Как не применять групповую политику к одному пользователю/компьютеру из группы
В каждой организации в которой парк компьютеров составляет 20 и более машин должен присутствовать контроллер домена, так как с его помощью намного проще управлять этой инфраструктурой, создавать пользователей, разграничивать права, подключать общие ресурсы, печатающие устройства, настраивать доступ к сетевым ресурсам и т.д. Все это реализуется по большей части с помощью групповых политик (GPO), которые могут применяться к пользователям, группа пользователей или компьютерам. Настраивать политики под конкретного пользователя можно но все это достаточно трудозатратно, поэтому многие создают группы, например, «Бухгалтерия», «Отдел кадров», «Экономисты», в которые добавляют пользователей/компьютеры и создают политики которые применяются к целей группе. Но бывают случаи когда необходимо сделать так чтобы политика которая настроена на группу не применялась к одному или нескольким пользователям/компьютерам состоящим в этой группе. Реализуется все это достаточно просто, в сегодняшней статьи расскажу как это сделать.

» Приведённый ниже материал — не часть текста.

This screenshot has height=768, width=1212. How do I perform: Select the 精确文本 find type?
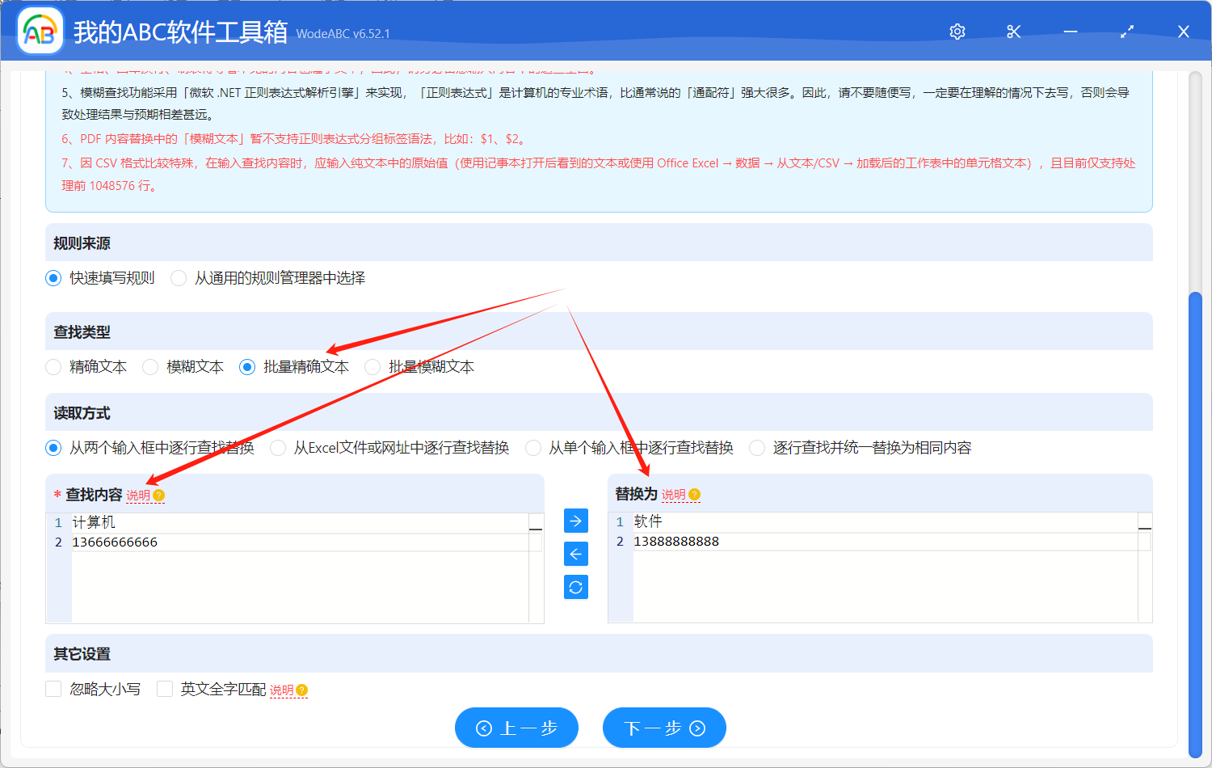[53, 366]
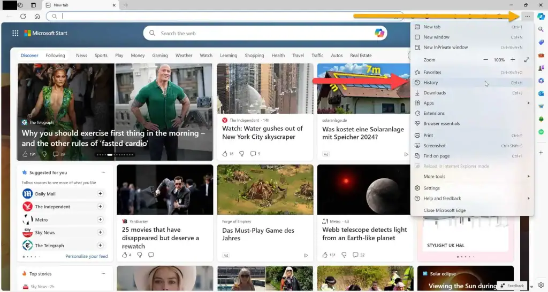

Исключить пользователя и/или компьютер от применения настроек групповой политики в Windows Server
Рассмотрим все это на простом примере, допустим есть домен с группой «Бухгалтерия» в которой есть несколько пользователей.
Так же есть групповая политика с помощью которой подключаются общие сетевые ресурсы, применяется она к группе «Бухгалтерия» соответственно и ко всем пользователям которые в ней состоят. По какой либо причине необходимо чтобы к одному пользователю из этой группе данная политика не применял, тут есть несколько вариантов, например пользователя можно убрать из этой группы, но это не совсем правильно, если по факту он является сотрудником «Бухгалтерии». Лучше изменить саму политику и исключить этого пользователя из неё, а вернее настроить её так чтобы она к нему просто не применялась.

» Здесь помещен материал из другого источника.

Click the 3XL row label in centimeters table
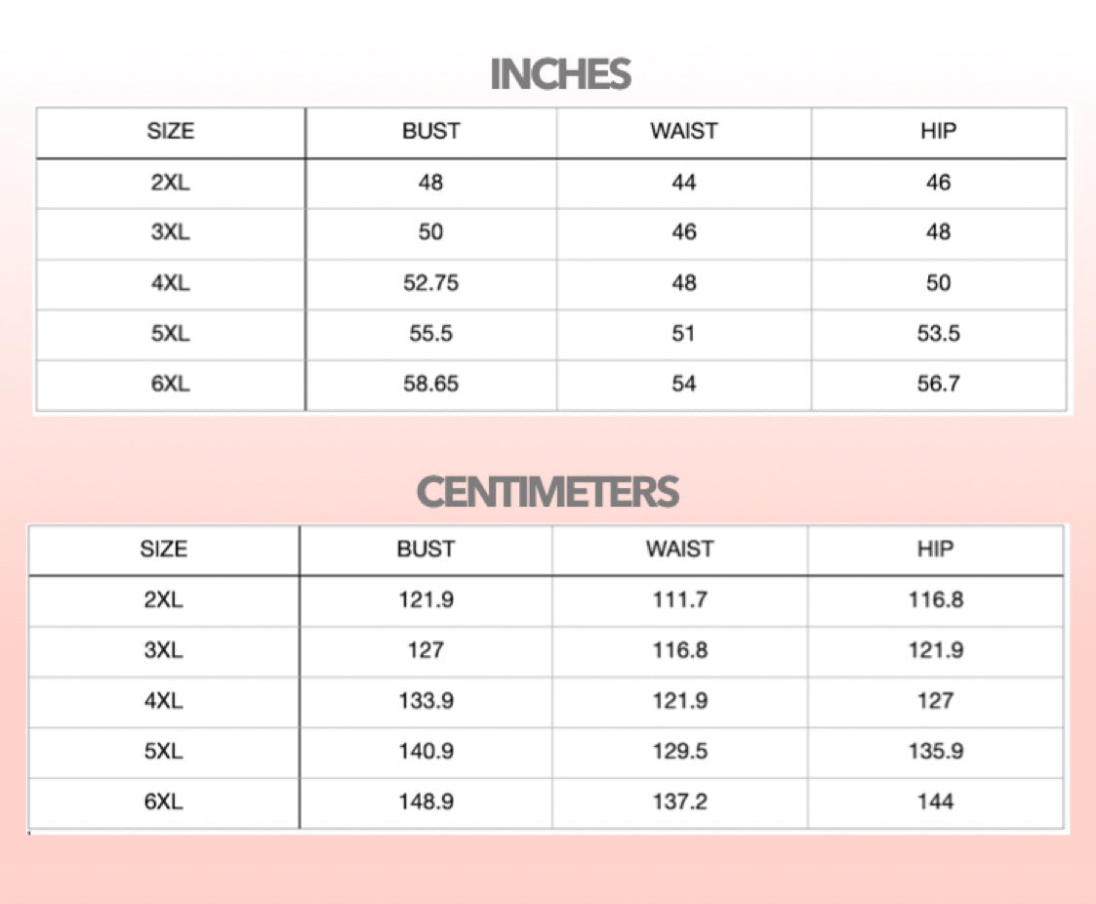This screenshot has height=904, width=1096. click(163, 650)
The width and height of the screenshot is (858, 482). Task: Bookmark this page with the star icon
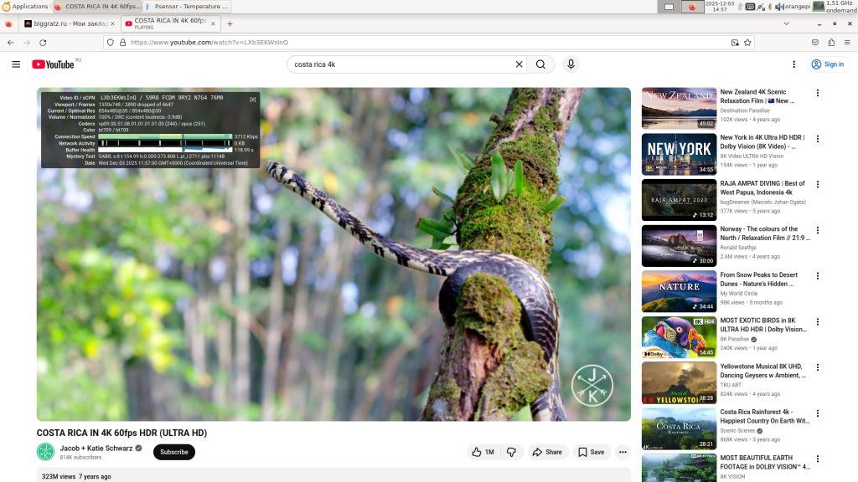point(747,42)
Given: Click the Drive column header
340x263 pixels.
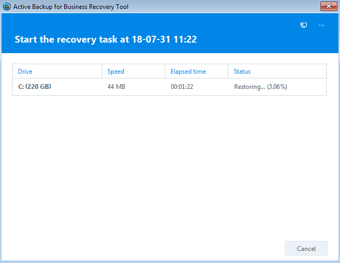Looking at the screenshot, I should click(25, 72).
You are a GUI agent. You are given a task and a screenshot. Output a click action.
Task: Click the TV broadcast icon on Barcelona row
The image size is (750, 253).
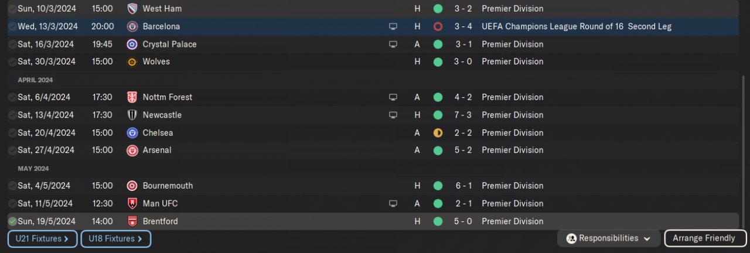(393, 26)
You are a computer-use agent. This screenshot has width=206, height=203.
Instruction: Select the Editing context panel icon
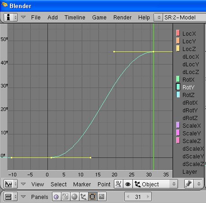pyautogui.click(x=93, y=197)
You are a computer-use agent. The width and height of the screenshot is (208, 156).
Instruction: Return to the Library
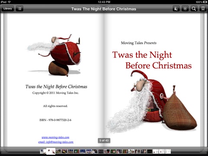(8, 9)
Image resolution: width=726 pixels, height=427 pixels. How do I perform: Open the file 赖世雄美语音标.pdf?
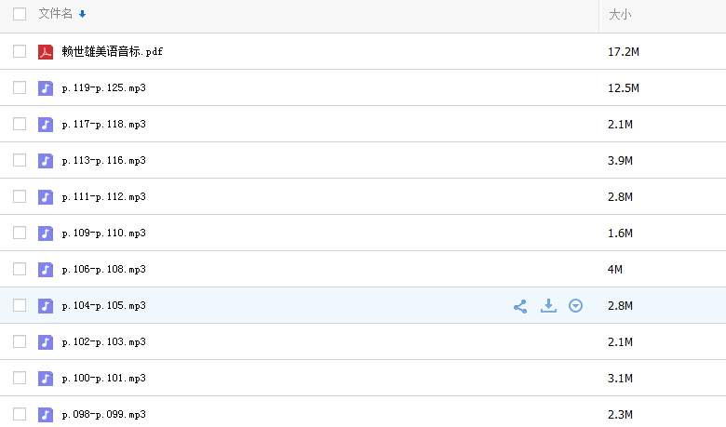point(113,52)
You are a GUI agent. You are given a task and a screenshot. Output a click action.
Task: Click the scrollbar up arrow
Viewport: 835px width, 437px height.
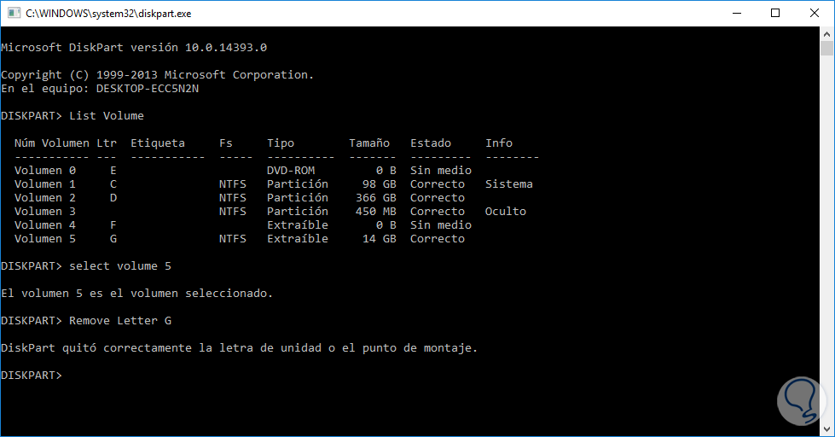[826, 32]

Для этого в групповой политике нужно перейти во вкладку «Делегирования» и открыть пункт «Дополнительно» .
В открывшемся окне «Параметры безопасности» добавить нужного пользователя, в окне «Разрешения для группы» найти пункт «Применять групповую политику» и отметить пункт «Запретить» .
Сохранить настройки, теперь к данному пользователю политика применяться не будет хотя он и состоит в группе.
Таким же образом можно исключить компьютер или целые группы пользователей (в том случае если в группе есть подгруппы с пользователями), тут все будет зависеть от структуры.